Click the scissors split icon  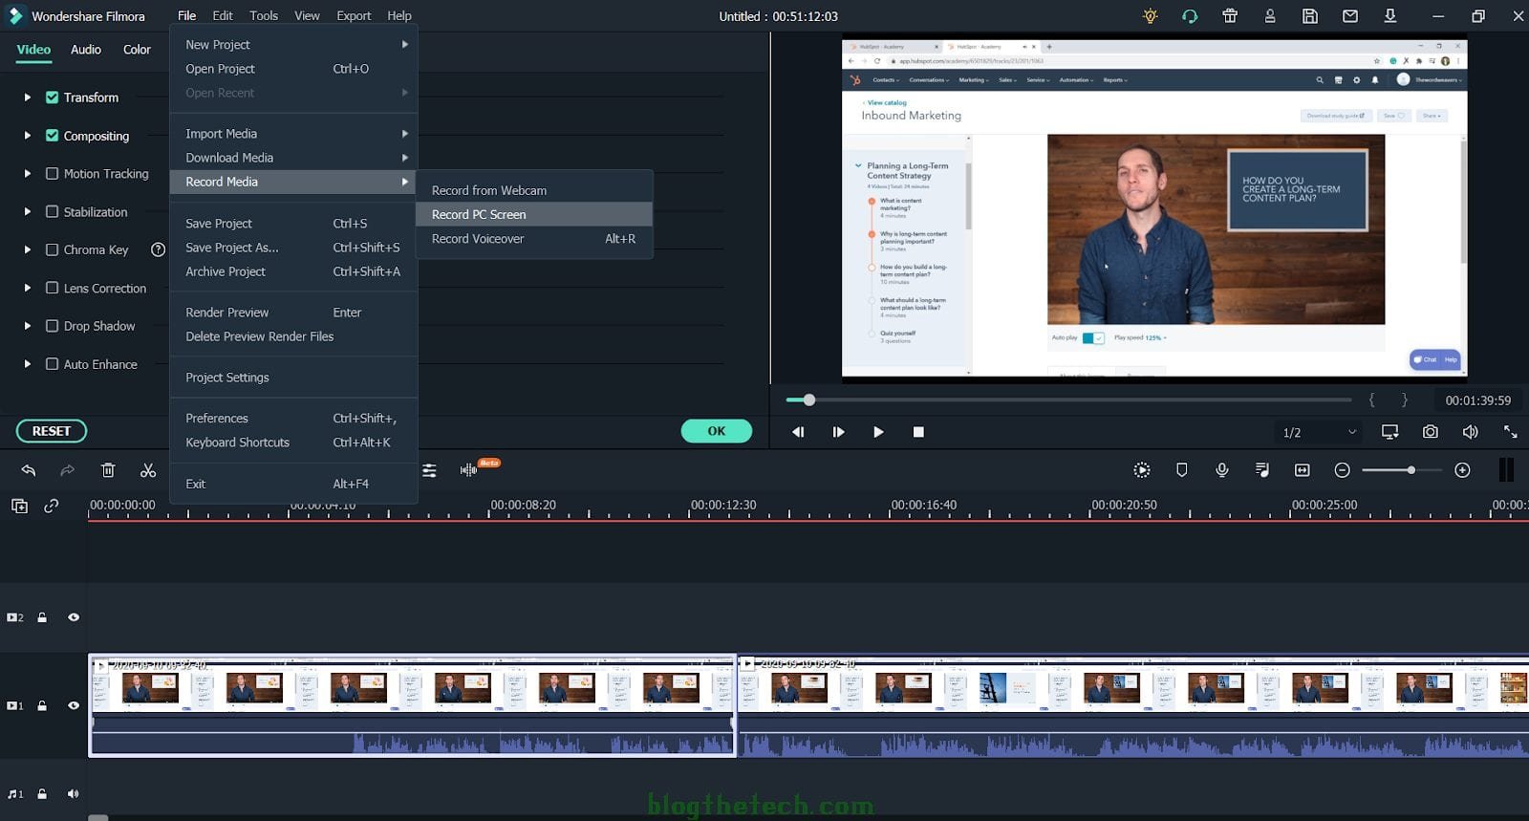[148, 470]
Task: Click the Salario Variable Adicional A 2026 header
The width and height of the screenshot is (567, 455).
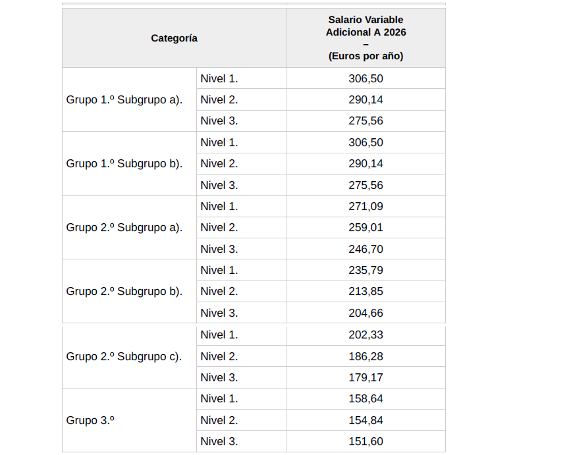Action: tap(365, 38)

==

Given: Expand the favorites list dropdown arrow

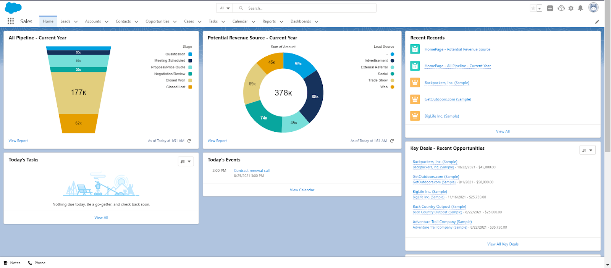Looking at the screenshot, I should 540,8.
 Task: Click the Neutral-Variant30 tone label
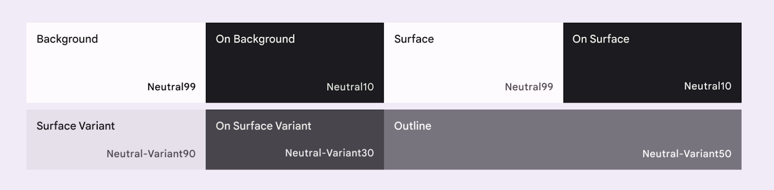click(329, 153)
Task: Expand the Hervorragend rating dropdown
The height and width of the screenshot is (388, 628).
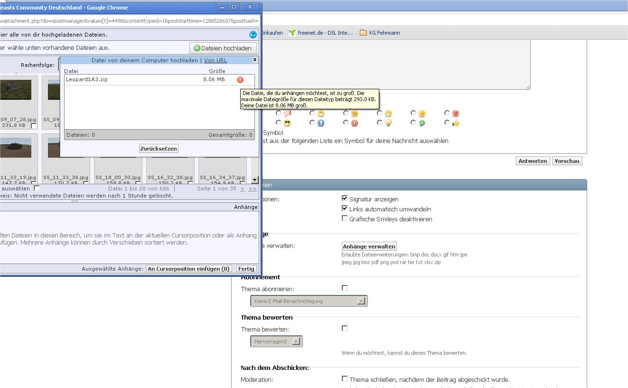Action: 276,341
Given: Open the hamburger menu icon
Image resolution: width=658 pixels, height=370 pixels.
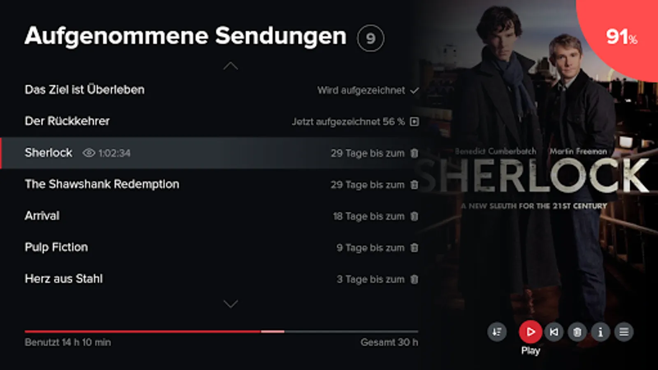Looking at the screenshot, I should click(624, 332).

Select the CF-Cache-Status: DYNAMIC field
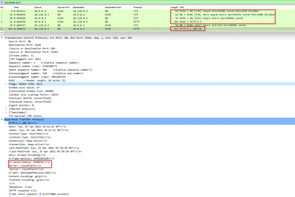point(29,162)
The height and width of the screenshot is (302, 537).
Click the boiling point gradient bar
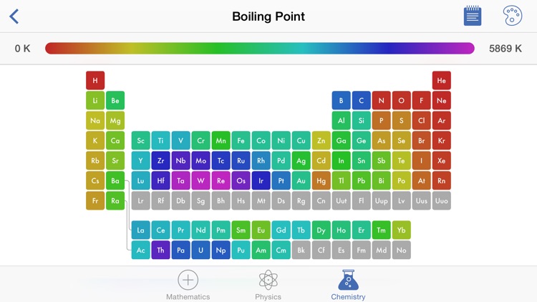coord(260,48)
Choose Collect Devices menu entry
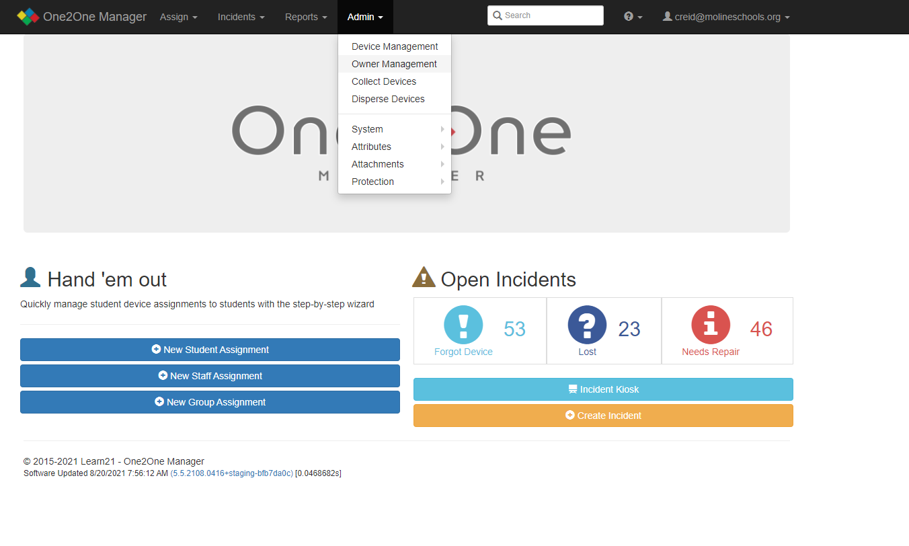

## TASK PROMPT
With the pictures omitted, restate word for word the lines above from the line that has "Click the boiling point gradient bar" up to and including the line that has "Choose Collect Devices menu entry", and no other lines.

## TASK OUTPUT
Click the boiling point gradient bar
coord(260,48)
Choose Collect Devices menu entry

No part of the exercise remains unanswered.